Most exhaustive algorithms operate by enumerating the solution space. For example, after fixing a minimum support they search for a simple frequent pattern (singleton), extend it, and check if the extended pattern is frequent. The process is then repeated. As the lengths of the patterns increase the running time grows. Some programs use pruning techniques or impose constraints on the kind of patterns so the performance is improved. Well known exhaustive algorithms include Ymf, Weeder and Mitra [7–9]. Others, like Pratt, Teiresias and Splash are not dedicated to patterns relative to binding sites [10–12]. Some programs are based on mining sequential patterns [13], like the Wang program [14], or Tomms that uses a topdown pattern enumeration [6].
In this work we are looking for TFBS relative to prokaryotic species. A summary of the motifs in TF databases (such as RegulonDB and DBTBS) reveal that approximately 67% of the motifs are at least 15 bp [15, 16]. Based on the observations found in these databases and relevant papers, it seems that the motifs for prokaryotic species are likely to be large and contain a number of conserved bases. Based on a search in DBTBS and RegulonDB, we find that 77% of the motifs have at least 2 conserved bases for Bacillus subtilis. For monad patterns without flexible gaps, the corresponding percentage is 88%. 39% of the motifs begin and end with a conserved base. For E. coli, we find that 54% of the motifs have at least 2 conserved bases and 33% of the motifs begin and end with a conserved base.
In general the motifs do not follow a specific type. In DBTBS we find that about 29% of the motifs have few spacers (between one and seven) in the middle and 21% of the motifs have flexible gaps. Approximately 19% of motifs are palindromic.
Local multiple algorithms may be suitable for our application; however, they are not guaranteed to find optimal solutions. Currently available exhaustive algorithms impose some constraints in order to limit the search time and to have good performance: these did not fit our requirements because they are not capable of finding long motifs, as our context demands. For example, in Ymf a target pattern or motif is a string of length 6–8 over the alphabet {A,C,G,T,R,Y,S,W} with 0 to 11 character 'N's inserted in the center and a limited number of R, Y, S, W characters (Ex: CGGNNNNNNSCG). Weeder enumerates all patterns up to a maximum length (max 12) with a fixed number of substitutions (max 4) of the sites when compared to the motif. Mitra searches for contiguous strings (monads) with a fixed number of mismatches (substitutions) and a minimum value of occurrences. On synthetic and biological data Mitra succeeded in retrieving a monad of size 18 bp; however, when the motif is larger and the number of mismatches is higher it consumes more resources and may fail to retrieve the motif. This algorithm can also find dyads or composite patterns where a group of monad patterns occur near each other with spacers in the middle.
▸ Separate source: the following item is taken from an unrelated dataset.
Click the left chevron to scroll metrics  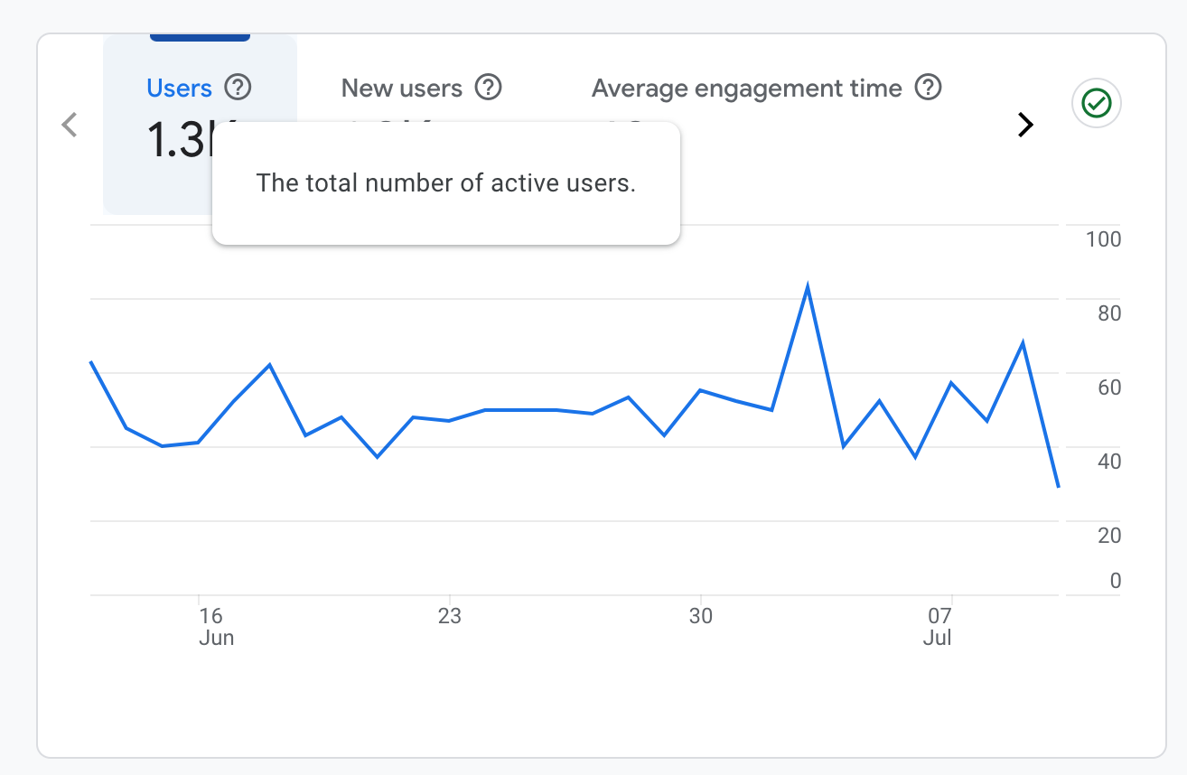(x=69, y=125)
None of the available algorithms suited the demands of our context exactly. As we could not find an existing exhaustive search capable of finding long motifs, and knowing that we are interested in searching patterns for binding sites relative to a small set of genes (around 100 genes) believed to be coregulated or share a common pathway or a biologic function, with short promoter regions (between 400–1000 bp), we decided to develop a new exhaustive algorithm that looks for short and large motifs with at least 2 conserved bases. Our algorithm does not require that the user specify the exact length and structure of the motifs, except that they must begin and end with conserved bases. The new algorithm needs to be run just one time and will search for the most conservative (specific) motifs (with conserved bases) that are common to a minimum number of the input sequences.
The length of those patterns found by this new algorithm may vary from 2 to 30 bp or more. The format of the pattern is E (E ∪ '.')* E where E represent an event from the exact alphabet, the character '.' is the wildcharacter N, ∪ represents the union operator and * the repetition from 0 to n times. We assume that a pattern must begin and end with a conserved nucleotide. About 40% of the patterns for Bacillus subtilis fit strictly within this heuristic. While not every possible pattern fits this heuristic, our algorithm is intended to look for the most specific or conservative large frequent patterns that does. Searchpattool will retrieve known and unknown motifs that fit this format. If a desired motif contains at least 2 conserved bases that are not located at the first and last positions, Searchpattool is able to discover the core region that contained the conserved bases. In the case where the motif does not contains conserved bases at all, our algorithm will retrieve the most specific patterns that are shared by a smaller number of sequences. By specifying a minimum support value less than 100%, Searchpattool will output the most specific pattern with different support values.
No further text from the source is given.